Exercise instructions:
A – Using the Johor property text, answer these questions:
(i) What percentage of the state's residential property transactions were made by first-home buyers?
(ii) Which area leads the list of Johor's most transacted areas?
(iii) By what percentage did Tebrau's transaction volume grow in 2021?
B – Print the part of the Johor property text that begins at the words "Median transacted prices fell" and stops after "own-stay or investment.".

Text excerpt:
──────────

Johor: Residential property transaction trends in 2021

March 24, 2024
Malaysia

Transaction volume in the state of Johor fell by 21% in 2020 amid the first wave of the pandemic, but rose last year by 28% to slightly surpass 2019 figures. 

Median transacted prices fell in 2020 to RM340,000 from RM350,000 pre-pandemic, but increased to RM380,000 last year. 

62% of the residential property transactions in the state were made by first-home buyers while the remaining 38% were made by investors. 

Investors are categorised as those who own more than one property however the data is unable to decipher the intentions behind their property purchase, be it for own-stay or investment. 

78% of recorded residential transactions were in the secondary market while 22% were new developments. 

As part of Johor’s southwest growth corridor, Skudai is the once again leads the list of Johor’s most transacted areas. The developments of Tanjung Pelepas Port and Iskander Puteri likely contribute to the town’s consistent top ranking. 

The volume of transactions for residential properties in Skudai suffered a decline of 28.67% in 2020, but median house prices fell by only 2.33% compared with 2019. 

Last year, however, transaction volume picked up by 17.66% and median transacted prices grew 10.72% to RM431,820 compared with 2020’s figures. 

Coming in second, is the prime location of Tebrau which benefits from close proximity to the Johor Bahru Customs, Immigration and Quarantine Complex. 

The area has various upcoming developments and shopping complexes but is most known for tourist attractions such as Legoland and Hello Kitty Town. 

Tebrau edged out over Johor Bahru to claim the second spot in 2021 as the volume of transactions grew by a whopping 45.83% – the biggest growth among the state’s top five areas. 

This is despite the city having recorded a fall in transaction volume by 32.12% in 2020 when the pandemic hit local shores. 

Nevertheless, median transacted prices only grew marginally from RM520,000 in 2020 to RM530,000 last year. 

As international borders have reopened and business activity returns to normal, Johor Bahru provides an opportunity for investors to grab a good deal. (Wikipedia pic) 

Despite Johor Bahru being the central business district and capital city of the state, it fell last year in the list to third spot.

──────────

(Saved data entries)
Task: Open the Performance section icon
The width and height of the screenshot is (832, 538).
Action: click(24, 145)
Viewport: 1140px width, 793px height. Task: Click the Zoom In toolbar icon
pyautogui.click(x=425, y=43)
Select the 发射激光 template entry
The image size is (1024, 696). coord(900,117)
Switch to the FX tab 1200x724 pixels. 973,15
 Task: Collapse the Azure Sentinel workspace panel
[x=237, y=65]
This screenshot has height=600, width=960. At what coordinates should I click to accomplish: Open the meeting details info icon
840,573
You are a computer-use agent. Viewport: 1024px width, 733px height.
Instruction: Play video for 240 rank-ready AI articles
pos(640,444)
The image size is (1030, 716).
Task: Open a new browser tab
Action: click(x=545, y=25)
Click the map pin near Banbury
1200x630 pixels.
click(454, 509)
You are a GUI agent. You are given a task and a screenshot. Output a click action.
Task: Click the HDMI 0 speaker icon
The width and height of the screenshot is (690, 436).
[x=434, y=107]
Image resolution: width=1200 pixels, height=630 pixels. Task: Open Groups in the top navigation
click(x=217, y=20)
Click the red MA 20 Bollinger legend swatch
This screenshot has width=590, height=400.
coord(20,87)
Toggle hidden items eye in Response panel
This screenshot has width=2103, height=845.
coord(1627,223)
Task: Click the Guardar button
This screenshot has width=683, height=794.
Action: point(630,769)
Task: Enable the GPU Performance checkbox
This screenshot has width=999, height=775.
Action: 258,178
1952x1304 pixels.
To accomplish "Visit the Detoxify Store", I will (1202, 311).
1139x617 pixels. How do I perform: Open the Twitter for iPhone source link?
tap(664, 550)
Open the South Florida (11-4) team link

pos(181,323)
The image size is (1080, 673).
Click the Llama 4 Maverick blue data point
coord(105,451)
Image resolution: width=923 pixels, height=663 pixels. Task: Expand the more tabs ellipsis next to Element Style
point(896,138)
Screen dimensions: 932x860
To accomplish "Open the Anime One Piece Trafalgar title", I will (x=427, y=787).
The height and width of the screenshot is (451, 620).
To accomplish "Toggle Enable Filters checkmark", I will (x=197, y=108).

──────────

Answers to the problems:
A –
(i) 62%
(ii) Skudai
(iii) 45.83%

B –
Median transacted prices fell in 2020 to RM340,000 from RM350,000 pre-pandemic, but increased to RM380,000 last year. 

62% of the residential property transactions in the state were made by first-home buyers while the remaining 38% were made by investors. 

Investors are categorised as those who own more than one property however the data is unable to decipher the intentions behind their property purchase, be it for own-stay or investment.